In a statement to CNBC, Dean took aim again at Cuomo’s handling of nursing home patients and ripped the former governor’s allies.

“As I have said from day one, this was never about politics. I watched first-hand how the governor’s office treated grieving families trying to get answers about the March 25th 2020 executive order to admit over 9,000 Covid positive patients into nursing homes. Instead of addressing our concerns or expressing their condolences, Cuomo’s spokesperson Rich Azzopardi called us a ‘death cult’ and told my sister in law to ‘get a life’ not long after both her parents died,” Dean told CNBC on Friday. 

“Over the last year and a half I have seen victims of Andrew Cuomo and those demanding accountability demeaned and smeared in the press and on social media.  In January of this year, Azzopardi was particularly misogynistic by responding to my inquiries and reporting as ‘not a credible source on anything except maybe the weather.’ So while I am not surprised to hear that the Cuomo’s administration alongside his brother Chris Cuomo were doing the same with me, I am glad these details are coming to light,” she said.

Dean emerged as one of the most prominent critics of Andrew Cuomo’s response to Covid, particularly how he handled nursing homes, when the much of the media and the nation looked on him favorably. Her father- and mother-in-law both died of Covid in their elder-care facilities, Dean wrote in a USA Today op-ed published in July 2020.

“The fact that this governor refuses to accept responsibility for his actions makes our grief and anger far worse,” she wrote. “I know I speak for many when I say we need a nonpartisan investigation on both the state and federal level so that this never happens again.”

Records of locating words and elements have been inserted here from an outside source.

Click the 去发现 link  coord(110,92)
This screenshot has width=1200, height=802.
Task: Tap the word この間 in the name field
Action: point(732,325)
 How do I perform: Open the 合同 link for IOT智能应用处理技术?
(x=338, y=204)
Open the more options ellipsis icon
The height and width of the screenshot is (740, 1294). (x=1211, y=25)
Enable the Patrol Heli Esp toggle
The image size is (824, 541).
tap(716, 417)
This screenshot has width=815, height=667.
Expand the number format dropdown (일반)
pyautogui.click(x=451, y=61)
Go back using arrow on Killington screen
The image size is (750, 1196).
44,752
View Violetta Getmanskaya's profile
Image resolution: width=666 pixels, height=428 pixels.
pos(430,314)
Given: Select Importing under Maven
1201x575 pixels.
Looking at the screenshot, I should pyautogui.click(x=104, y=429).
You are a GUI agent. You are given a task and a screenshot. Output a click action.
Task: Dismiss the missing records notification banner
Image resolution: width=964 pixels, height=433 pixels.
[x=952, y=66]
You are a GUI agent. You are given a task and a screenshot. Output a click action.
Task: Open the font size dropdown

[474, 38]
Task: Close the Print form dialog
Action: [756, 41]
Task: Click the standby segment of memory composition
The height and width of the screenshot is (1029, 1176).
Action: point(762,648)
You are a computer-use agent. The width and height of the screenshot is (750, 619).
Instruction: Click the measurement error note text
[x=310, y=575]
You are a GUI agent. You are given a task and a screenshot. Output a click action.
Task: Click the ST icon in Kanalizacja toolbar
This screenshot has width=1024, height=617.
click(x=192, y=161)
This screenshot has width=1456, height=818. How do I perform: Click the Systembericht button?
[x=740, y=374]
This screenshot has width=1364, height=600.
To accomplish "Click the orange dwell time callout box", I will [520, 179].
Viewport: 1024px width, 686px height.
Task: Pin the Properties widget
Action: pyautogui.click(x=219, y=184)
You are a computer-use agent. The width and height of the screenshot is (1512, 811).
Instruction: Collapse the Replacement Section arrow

A Cuomo administration directive said nursing homes could not turn away patients who were infected with Covid. Dean has blamed that directive and the former governor’s overall handling of the pandemic for the death of her in-laws.

Dean continued her criticism of Cuomo into 2021 and through his resignation.

Early this year, Azzopardi, the Andrew Cuomo spokesman, dismissed Dean’s attacks on the then-governor in a statement to the UK newspaper the Daily Mail: “Last I checked she’s not a credible source on anything except maybe the weather.”

The then-governor in 2020 had become a sensation for his regular Covid crisis press conferences and his regular media appearances during which he touted his response to the pandemic and criticized former President Donald Trump’s own handling of the virus. He appeared with his brother Chris Cuomo multiple times at public Covid events and on the air.

“It was bad enough seeing him on all the national news channels being asked about his love life instead of his lethal policy. But the day my anger and grief turned to rage was when I saw the governor and his anchorman brother Chris Cuomo laughing and joking around on CNN primetime about giant cotton swabs and arguing about who their mother’s favorite son was,” Dean said at the time.

The controversy surrounding nursing homes went beyond the outcry by Dean and others. The state Attorney General released a report earlier this year that said Cuomo’s administration had undercounted by thousands coronavirus-related deaths of state nursing home residents.

Cuomo admitted that their lack of public transparency on nursing home deaths was a mistake. He also said his office was concerned about Trump’s Department of Justice possibly initiating a politically biased investigation.

The Federal Bureau of Investigation was looking into whether Cuomo’s aides gave false information on nursing home deaths to the Department of Justice, according to a March report by The New York Times. The Justice Department in July decided not to pursue the case.